Another problem with using Pucatrade is the relatively high transaction cost associated with exchanging cards by mail. Let’s consider: Magic cards are made of cardboard. They tend to be somewhat flimsy, and certainly won’t be able to stand up to the rigors of the American mail system without some form of protection. The industry standard for shipping Magic cards is to use stiff “top loader” sleeves, which protect the card against both weather and creasing. However, toploaders are bulky and not relatively cheap- they go for about 15 cents each. This is in addition to the costs incurred by shipping cards- which are normally sent with tracking so it costs about 1.50$ to send a package.

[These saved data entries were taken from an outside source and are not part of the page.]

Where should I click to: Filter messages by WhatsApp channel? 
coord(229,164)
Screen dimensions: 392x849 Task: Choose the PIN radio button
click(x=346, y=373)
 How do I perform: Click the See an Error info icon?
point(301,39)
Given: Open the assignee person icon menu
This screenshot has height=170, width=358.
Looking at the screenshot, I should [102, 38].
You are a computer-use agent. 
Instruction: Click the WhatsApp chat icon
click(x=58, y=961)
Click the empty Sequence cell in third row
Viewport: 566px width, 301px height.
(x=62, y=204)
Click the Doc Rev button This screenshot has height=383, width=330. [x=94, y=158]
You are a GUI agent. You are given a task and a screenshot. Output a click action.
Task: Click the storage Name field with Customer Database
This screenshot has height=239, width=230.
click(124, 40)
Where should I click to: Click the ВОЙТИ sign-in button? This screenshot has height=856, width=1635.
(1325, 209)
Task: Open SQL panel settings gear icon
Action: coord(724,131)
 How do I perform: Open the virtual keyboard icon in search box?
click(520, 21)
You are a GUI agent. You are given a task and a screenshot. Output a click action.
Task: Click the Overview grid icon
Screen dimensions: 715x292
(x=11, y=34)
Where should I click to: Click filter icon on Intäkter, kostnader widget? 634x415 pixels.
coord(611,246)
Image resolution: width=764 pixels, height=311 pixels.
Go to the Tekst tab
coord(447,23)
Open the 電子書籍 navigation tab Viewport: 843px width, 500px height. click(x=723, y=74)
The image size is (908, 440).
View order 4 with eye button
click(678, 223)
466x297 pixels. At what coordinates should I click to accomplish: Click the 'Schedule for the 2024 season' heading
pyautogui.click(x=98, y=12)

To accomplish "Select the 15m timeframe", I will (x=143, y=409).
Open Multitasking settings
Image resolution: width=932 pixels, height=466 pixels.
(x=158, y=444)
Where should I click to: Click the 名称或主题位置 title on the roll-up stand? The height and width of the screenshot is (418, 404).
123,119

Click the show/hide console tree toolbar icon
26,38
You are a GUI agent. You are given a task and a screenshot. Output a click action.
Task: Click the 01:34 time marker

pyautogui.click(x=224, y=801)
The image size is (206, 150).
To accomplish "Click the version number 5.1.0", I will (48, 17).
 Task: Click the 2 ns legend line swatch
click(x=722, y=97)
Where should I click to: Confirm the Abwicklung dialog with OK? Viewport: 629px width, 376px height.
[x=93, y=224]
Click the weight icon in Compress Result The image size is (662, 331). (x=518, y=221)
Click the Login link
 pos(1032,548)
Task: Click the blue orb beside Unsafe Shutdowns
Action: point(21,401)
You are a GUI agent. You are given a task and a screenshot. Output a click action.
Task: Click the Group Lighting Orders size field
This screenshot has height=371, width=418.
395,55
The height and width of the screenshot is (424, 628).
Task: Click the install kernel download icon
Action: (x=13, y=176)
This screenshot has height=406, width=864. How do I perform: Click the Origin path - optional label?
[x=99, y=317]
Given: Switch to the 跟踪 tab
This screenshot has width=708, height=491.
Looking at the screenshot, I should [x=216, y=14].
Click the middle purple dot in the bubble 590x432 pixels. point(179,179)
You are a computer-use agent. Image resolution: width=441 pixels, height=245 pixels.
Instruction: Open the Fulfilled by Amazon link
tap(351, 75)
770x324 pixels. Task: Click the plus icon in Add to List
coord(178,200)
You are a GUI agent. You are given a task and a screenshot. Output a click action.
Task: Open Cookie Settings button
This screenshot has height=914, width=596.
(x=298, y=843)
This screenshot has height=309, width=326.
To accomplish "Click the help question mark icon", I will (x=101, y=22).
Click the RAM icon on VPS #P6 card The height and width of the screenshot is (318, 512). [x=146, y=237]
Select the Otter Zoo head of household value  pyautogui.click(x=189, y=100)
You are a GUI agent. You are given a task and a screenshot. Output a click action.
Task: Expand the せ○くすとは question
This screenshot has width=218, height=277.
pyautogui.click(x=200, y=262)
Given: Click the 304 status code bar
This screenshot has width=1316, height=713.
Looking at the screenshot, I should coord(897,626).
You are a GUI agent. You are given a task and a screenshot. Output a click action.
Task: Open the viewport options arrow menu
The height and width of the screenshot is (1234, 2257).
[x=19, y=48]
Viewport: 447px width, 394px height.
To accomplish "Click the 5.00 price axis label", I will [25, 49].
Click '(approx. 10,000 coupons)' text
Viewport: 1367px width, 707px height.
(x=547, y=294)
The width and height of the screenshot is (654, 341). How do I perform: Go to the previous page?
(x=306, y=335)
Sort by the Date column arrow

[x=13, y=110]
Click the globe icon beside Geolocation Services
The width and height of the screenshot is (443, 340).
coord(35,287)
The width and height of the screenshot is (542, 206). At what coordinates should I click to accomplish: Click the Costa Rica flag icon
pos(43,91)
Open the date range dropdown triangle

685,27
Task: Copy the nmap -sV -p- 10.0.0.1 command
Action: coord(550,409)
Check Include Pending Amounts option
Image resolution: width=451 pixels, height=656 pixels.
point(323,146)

Consider that many players are only looking for bulk cards- worth 50 cents or less. Couple that with Pucatrade’s inflexible value trading, small trades would tend to result in the traders losing value on each exchange. These factors would all tend to drive people away from using the Pucatrade system.

How did Pucatrade try to remedy these issues? Pucatrade instituted a policy of gifting every new account with 500 Pucapoints (About 5$). Ostensibly, that 5$ could be used to cover the nickle and diming for exchanges that the Pucatrade system enforced over many exchange- and if someone were to trade fairly, we would expect over the long run for them to net about zero value or less in the long-term exchange. It would also provide free value for any exchanges people might want to make- or provide them with a nice 5$ card as a sign-up bonus.  Ostensibly this would be to expose more people to Pucatrade and encourage them to become part of the network. However, in my personal experience, Pucatrade has been more of a passing fad than a permanent fixture in our card acquisition networks.

What might I suggest that Pucatrade do moving forwards? The 500 Pucapoint signing bonus has a side effect of people just making an account, cashing it in to get a single rare, then never using or only sparingly using their account afterwards. This also has the side effect of costing the main company money for each new user- it has to absorb the 5$ cost for every new user. It is having issues with user retention, which is a major problem when it is marketing a network-based good like Magic trades. I would suggest the following actions to try to drive up user retention, which would help foster a larger user network which might get it to go about the adoption threshold and be more heavily used. First, I would institute a 5-10% bonus on trade-in value. This would serve two benefits- it would encourage people to post trades up, which would simultaneously encourage people to trade their own cards to obtain these cards, bolstering the exchange network. Furthermore, this would cause the prices of the cards to skew slightly towards the lower market prices, which would motivate people to go to Pucatrade to obtain cards instead of paying real money to other resellers. Finally, this provides a sort of allowance that covers for minor fluctuations in card prices and the nickle and diming that happens during normal trade exchanges.

Second, I would suggest providing a 1$ bonus at the end of every month for people who have accomplished trades- this helps offset some of the cost of carrying out exchanges, decrease the flt cost, and would hopefully lower the threshold for adoption, for more people to get onto the network, which would lead to a more robust trade network that would attract more people in and improve the liquidity which is its main selling points.  

I would suggest these improvements, which ought to attract more people into the Pucatrade network and lower the adoption threshold, which should change its current status of bleeding users as it approaches the zero equilibrium, towards passing the tipping point and achieving the higher equilibrium, improve its user network and its success as a company.